Mechanism of enhancement/deterioration of boiling heat transfer using stable nanoparticle suspensions over vertical tubes

Abstract

Boiling heat transfer using nanofluids has been a subject of a few investigations in the past few years and incongruous results have been reported in literature regarding the same. Conflicting explanations for deterioration of pool boiling heat transfer coefficient at higher concentrations (4–16wt%) have been presented by various researchers. Recently, a few works have reported a significant enhancement in pool boiling heat transfer coefficient at lower concentrations (0.32–1.25wt%) and the physical reasons for this have not been explained. The present work is aimed at removing these ambiguities. Experiments have been carried out by using stable water based nanofluids containing alumina nanoparticles (average sizes of 47 and 150nm) with vertical tubular heaters of various surface roughnesses (48, 98, and 524nm).
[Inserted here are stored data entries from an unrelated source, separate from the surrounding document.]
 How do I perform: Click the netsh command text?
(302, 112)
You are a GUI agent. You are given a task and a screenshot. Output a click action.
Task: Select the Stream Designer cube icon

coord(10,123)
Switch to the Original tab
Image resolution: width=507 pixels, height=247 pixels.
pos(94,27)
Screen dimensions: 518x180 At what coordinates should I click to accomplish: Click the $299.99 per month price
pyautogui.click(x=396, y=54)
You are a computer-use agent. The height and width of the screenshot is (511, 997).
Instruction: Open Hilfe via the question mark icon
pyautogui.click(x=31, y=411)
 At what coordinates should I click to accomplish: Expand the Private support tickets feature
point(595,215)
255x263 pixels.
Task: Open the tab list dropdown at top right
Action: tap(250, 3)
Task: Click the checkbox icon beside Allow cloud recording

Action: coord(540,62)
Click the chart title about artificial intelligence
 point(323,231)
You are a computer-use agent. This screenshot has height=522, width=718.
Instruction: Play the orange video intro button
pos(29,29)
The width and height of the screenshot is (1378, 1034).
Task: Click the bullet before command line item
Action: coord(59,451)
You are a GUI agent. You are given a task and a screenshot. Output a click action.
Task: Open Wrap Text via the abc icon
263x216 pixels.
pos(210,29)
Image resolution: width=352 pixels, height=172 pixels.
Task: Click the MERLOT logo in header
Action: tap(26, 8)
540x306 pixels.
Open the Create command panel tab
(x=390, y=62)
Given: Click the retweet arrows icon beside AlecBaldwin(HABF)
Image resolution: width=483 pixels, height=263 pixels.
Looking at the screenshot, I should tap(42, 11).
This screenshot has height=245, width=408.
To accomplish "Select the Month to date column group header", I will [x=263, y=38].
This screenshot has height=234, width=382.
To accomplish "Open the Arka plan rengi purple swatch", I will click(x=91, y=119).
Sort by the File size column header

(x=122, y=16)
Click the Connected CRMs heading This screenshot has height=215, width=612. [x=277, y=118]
It has been observed that with the rough heater (Ra=524nm), heat transfer is significantly enhanced and the enhancement reaches ∼70% at a particle loading of 0.5wt%. With the smooth heater (Ra=48nm), heat transfer is significantly deteriorated and the heat flux reduction reaches ∼45% at a particle loading of 2wt%. Further, it has been observed that a parameter which is the ratio of average size of the particle to the average roughness value of the heater can explain the reported controversy in the pool boiling behavior of these suspensions.